Uma força-tarefa integrada por órgãos de fiscalização estaduais e federais deflagrou, na última quinta-feira (27), uma ampla ofensiva para desarticular um sofisticado esquema de sonegação fiscal e lavagem de dinheiro envolvendo empresas ligadas ao Grupo Refit, controlador da Refinaria de Manguinhos, no Rio de Janeiro.
Batizada de Operação Poço de Lobato, a ação mobilizou mais de 600 agentes e cumpriu cerca de 190 mandados em cinco estados: São Paulo, Rio de Janeiro, Minas Gerais, Bahia e Distrito Federal. As investigações apontam para a existência de uma estrutura empresarial montada com o objetivo de ocultar lucros, reduzir artificialmente o pagamento de impostos e proteger o patrimônio dos envolvidos.
Segundo estimativas das autoridades, o prejuízo causado pode chegar a R$ 26 bilhões, somando perdas da União e dos estados. Somente em São Paulo, as perdas mensais podem atingir R$ 350 milhões — valor suficiente para a construção de um hospital de médio porte ou cerca de 20 escolas por mês. Em apenas um ano, a movimentação financeira do grupo alcançou aproximadamente R$ 70 bilhões.

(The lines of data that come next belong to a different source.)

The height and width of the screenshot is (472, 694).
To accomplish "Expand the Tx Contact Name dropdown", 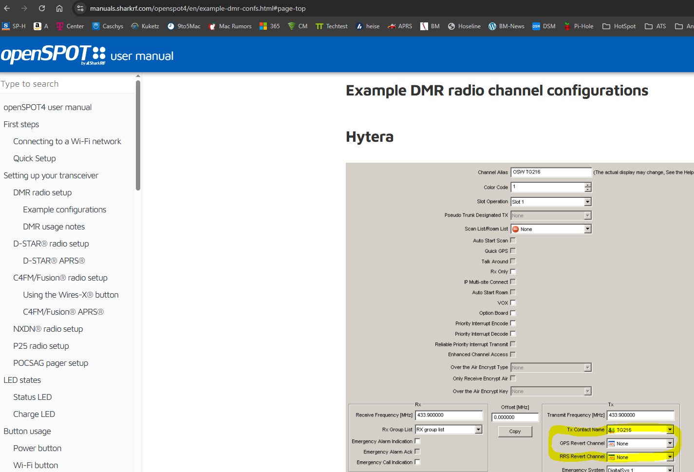I will 670,430.
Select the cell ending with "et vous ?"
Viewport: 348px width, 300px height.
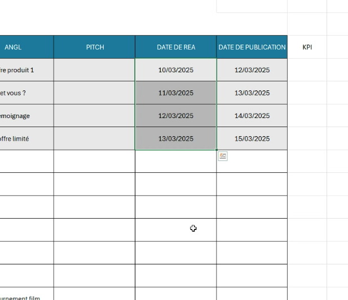point(23,93)
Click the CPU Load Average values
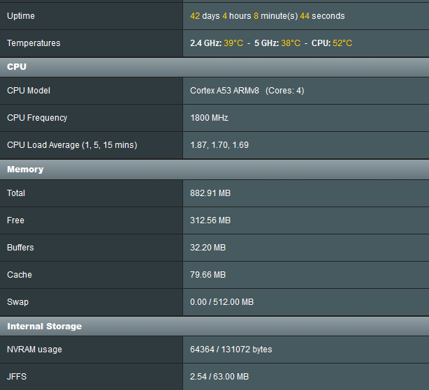 pos(219,144)

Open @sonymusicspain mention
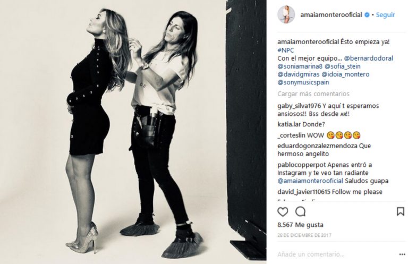[x=303, y=82]
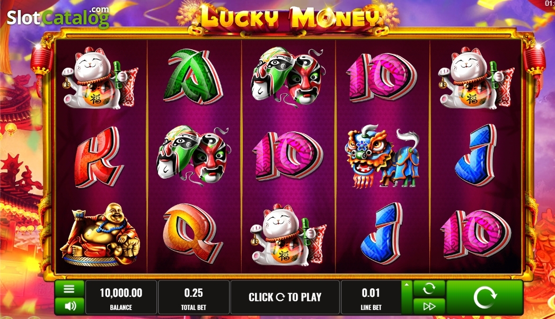The width and height of the screenshot is (555, 319).
Task: Mute the game sound
Action: click(x=69, y=306)
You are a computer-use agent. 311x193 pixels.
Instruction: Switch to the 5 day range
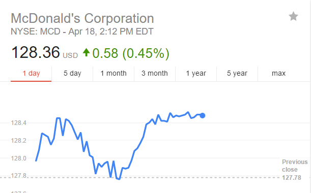tap(72, 74)
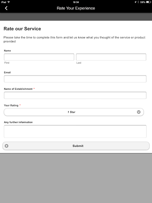Tap the rating dropdown arrow icon
Screen dimensions: 152x203
139,112
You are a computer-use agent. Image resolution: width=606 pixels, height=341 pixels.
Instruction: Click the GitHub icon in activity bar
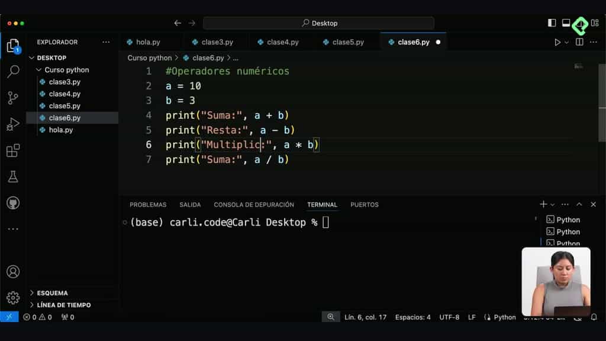point(14,201)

O esquema teria início na importação de combustíveis, onde produtos eram classificados de forma incorreta para reduzir a carga tributária. Parte do combustível já chegava praticamente pronto ao país, mas era declarado como se tivesse passado por etapas de refino no Brasil, o que diminuía o valor dos impostos. Esse produto abastecia uma rede de distribuidoras, formuladoras e postos ligados ao mesmo grupo econômico.
Para dificultar o rastreamento do dinheiro, os investigadores identificaram o uso de cerca de 50 fundos de investimento, muitos com apenas um cotista, além de empresas abertas em sequência, com constantes mudanças de sócios. Também foram detectadas estruturas no exterior, especialmente nos Estados Unidos, utilizadas para ocultação de recursos.
Durante a operação, foram apreendidos mais de R$ 2 milhões em espécie, além de celulares, computadores, documentos financeiros e oito pacotes de esmeraldas brutas encontrados em uma empresa de Campinas. A Justiça também determinou o bloqueio de aproximadamente R$ 10,1 bilhões em bens e valores ligados aos investigados.
As autoridades informaram que, até o momento, não há indícios de ligação direta entre esse esquema e facções criminosas. O principal nome ligado ao grupo é o advogado tributarista Ricardo Magro, que comanda a Refit desde 2008, mora em Miami e nega qualquer irregularidade. Ele afirma que as acusações fazem parte de disputas tributárias e que a empresa sempre declarou seus tributos.
O governo de São Paulo classificou o caso como um dos maiores esquemas de sonegação já identificados no estado. Já o governo federal destacou que as investigações indicam possíveis ramificações internacionais e que deverá haver cooperação com autoridades estrangeiras para aprofundar as apurações.